Pull each line containing "agent" from the data.

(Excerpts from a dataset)
----

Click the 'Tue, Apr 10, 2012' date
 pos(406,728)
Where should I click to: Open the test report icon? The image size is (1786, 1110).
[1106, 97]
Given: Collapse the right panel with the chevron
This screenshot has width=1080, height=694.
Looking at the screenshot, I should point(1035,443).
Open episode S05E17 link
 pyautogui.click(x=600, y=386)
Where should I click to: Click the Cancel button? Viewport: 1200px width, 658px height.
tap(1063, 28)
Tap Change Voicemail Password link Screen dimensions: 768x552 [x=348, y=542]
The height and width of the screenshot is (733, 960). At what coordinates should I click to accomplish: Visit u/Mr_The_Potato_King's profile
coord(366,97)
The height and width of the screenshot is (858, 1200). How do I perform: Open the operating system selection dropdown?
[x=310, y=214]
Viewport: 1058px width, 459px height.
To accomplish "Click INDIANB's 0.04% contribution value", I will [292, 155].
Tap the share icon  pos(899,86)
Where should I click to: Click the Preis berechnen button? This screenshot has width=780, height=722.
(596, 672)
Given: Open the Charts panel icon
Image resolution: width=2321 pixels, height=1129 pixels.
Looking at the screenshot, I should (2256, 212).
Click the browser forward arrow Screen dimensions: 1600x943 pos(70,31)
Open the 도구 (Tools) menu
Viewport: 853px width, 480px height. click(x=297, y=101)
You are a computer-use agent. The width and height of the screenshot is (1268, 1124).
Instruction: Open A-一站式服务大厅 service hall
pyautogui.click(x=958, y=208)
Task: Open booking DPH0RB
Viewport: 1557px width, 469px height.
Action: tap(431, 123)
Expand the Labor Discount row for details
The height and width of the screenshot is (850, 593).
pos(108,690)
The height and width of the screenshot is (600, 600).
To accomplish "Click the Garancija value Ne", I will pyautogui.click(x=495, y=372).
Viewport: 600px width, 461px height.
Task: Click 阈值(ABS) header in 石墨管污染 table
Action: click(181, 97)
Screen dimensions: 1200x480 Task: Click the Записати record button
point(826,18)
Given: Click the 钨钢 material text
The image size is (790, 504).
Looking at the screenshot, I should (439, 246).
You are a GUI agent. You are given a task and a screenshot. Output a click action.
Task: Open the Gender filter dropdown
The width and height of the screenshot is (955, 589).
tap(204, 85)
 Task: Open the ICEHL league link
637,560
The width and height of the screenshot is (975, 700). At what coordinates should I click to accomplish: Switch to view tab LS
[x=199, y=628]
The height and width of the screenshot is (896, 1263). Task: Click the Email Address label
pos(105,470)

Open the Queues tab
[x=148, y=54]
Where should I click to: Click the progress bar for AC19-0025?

----

Exercise solution
You are a computer-use agent. The width and height of the screenshot is (1268, 1124).
You are a GUI agent. You are given a task and a screenshot. Output a click action.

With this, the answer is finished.